Application Programming Interfaces

Objectives for today

  • Collect data from the web using an API.
  • Write data to a file.

An important component of many scientific applications is data collection and data analysis. Today we’ll look at some ways to get data from the internet. Download this starter file.

The Internet

API stands for “Application Program Interface”, but before introducing APIs that we communicate through using the internet, let’s talk about the internet itself. The internet refers to any network of two or more machines connected by wires (WiFi is like invisible wires). To communicate with one another, these machines need a few things:

  1. Identification: this is done using an internet protocol (IP) address which are of the form x.x.x.x with each x being a number between 0 and 255. Visit the website https://whatismyipaddress.com/ to determine your computer’s IP address.
  2. Protocol: defines how computers send and respond to requests from each other. The requests and responses are in the form of a packet.

Open up a browser and, in the URL bar where you would usually type the name of a website, enter http://140.233.20.9.

The Computer Science department website!

The Middlebury Computer Science website! In fact, all websites you visit are hosted on some machine with an IP address like this. But it would be annoying to have to type in a bunch of numbers whenever we want to go to a website. So your internet service provider (ISP) provides a way to look up the IP address from the nice text form of a URL you enter. This is called the Domain Name System (DNS) which is pretty much a look-up table from URLs to IP addresses. For example, http://www.middlebury.edu/academics/cs maps to 140.233.20.9.

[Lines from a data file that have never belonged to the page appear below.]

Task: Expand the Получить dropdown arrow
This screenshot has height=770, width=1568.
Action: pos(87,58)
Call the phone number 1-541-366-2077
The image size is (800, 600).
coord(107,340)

When you enter a URL in your browser, you are actually making a request to some computer that hosts the website. Your computer is the client and the host computer (where the website lives) is called the server. When you visit websites, your browser makes a HyperText Transfer Protocol (HTTP) request to some computer. The computer will then return a response packet, which will be a HTML file that then gets rendered in your browser.

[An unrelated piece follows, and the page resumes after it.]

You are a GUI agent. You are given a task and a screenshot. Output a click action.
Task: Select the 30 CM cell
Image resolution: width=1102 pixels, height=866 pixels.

Instead of requesting the home page for a website, we can make more interesting requests to computers. This is like calling a function on another computer, so we need to specify the values for parameters we want to pass in. Furthermore, we may need to authenticate our access to the API. We will use the Python requests package to make requests to an API. The general form of making a request is

import requests

# base_url is the base URL such as http://some_website.com
# path_to_api specifies the path/endpoint to the specific API we want to use (more details soon)
response = requests.get('base_url/path_to_api/input1&input2&input3&key=YOUR_API_KEY')

The command above will get a response from the API at http://some_website.com/path_to_api with inputs input1, input2 and input3 where the API key is YOUR_API_KEY. This key will be a mix of numbers and letters. It is a way for us to (1) authenticate our request and (2) keep track of how many calls we make to the API. Note that the ampersand & is used to delimit inputs to the API call, similar to how we use commas (,) to delimit arguments passed to functions.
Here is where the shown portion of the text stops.